_Opdracht_: Hoe vindt volgens de tekst over artikel 820 de openlijke bekendmaking van de beschikking plaats?

_Bronfragment_:
'''
Naar de inhoud

Commentaar op Wetboek van Burgerlijke Rechtsvordering art. 820 (Burgerlijkprocesrecht), (Jeugdrecht) en (Relatierecht)


Commentaar is bijgewerkt tot 07-06-2017 door mr. dr. J.C.E. Ackermans-Wijn

Artikel 820 Tekst van de hele regeling

1.

In afwijking van het bepaalde van artikel 358, tweede lid, kan een echtgenoot die in eerste aanleg niet in de procedure is verschenen, tegen een beschikking waarbij een verzoek tot echtscheiding, scheiding van tafel en bed of ontbinding van het huwelijk na scheiding van tafel en bed is toegewezen, hoger beroep instellen binnen drie maanden na de betekening van deze beschikking aan hem in persoon dan wel binnen drie maanden nadat zij op andere wijze is betekend en overeenkomstig het tweede lid openlijk bekend is gemaakt.

2.

De openlijke bekendmaking geschiedt door plaatsing van een uittreksel van de beschikking in de Staatscourant. Het uittreksel bevat de dagtekening van de beschikking en de aanduiding van de rechter die haar heeft gewezen, alsmede de naam, voornamen en woonplaats van ieder der echtgenoten.

3.
'''
_Aangeleverde gegevens_:
'''
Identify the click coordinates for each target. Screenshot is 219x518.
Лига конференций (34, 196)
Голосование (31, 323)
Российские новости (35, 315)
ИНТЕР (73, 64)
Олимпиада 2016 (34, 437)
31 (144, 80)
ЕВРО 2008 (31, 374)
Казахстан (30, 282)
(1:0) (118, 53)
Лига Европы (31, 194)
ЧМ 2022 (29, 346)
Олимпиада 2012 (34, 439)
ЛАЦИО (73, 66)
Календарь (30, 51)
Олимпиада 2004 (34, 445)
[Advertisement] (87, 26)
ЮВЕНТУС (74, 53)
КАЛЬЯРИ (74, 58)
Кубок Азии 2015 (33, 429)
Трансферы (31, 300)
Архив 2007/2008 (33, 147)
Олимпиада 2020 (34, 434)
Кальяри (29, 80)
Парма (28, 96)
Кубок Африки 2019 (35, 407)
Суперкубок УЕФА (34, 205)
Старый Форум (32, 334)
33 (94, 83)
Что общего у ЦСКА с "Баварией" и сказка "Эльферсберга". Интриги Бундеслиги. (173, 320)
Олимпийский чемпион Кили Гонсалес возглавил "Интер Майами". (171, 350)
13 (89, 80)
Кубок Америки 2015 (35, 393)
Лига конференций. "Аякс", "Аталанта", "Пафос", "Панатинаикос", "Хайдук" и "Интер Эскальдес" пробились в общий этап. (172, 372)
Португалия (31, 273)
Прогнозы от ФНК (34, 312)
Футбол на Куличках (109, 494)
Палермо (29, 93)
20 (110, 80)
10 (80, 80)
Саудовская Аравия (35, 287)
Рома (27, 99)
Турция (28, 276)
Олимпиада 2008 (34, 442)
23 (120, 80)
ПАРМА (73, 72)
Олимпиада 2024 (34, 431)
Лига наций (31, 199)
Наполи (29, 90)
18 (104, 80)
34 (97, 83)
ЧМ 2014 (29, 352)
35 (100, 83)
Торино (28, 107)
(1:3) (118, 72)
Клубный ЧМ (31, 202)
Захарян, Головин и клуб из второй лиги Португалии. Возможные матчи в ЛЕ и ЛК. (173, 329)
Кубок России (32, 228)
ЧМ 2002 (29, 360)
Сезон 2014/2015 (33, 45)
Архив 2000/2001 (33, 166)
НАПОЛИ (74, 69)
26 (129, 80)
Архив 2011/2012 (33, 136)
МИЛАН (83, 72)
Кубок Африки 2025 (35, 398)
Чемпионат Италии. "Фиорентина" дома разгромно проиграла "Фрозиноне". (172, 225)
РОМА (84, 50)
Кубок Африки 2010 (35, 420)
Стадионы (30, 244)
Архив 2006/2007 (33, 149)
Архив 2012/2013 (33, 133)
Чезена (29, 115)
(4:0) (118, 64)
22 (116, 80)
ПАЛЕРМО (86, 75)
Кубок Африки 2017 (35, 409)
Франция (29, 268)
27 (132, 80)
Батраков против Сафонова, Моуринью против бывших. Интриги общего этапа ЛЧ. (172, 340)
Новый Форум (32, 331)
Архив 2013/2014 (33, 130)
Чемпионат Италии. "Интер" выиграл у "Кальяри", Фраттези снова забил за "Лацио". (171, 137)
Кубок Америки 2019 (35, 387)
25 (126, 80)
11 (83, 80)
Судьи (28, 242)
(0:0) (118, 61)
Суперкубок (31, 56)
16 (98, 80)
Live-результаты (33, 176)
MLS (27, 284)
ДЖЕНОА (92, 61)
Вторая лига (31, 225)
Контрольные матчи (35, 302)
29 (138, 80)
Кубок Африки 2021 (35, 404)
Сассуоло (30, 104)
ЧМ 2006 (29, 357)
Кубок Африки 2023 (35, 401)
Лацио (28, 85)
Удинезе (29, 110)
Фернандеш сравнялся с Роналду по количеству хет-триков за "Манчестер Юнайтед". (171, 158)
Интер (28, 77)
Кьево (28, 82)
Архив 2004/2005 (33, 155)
'''
_Volledig antwoord_: Door plaatsing van een uittreksel van de beschikking in de Staatscourant.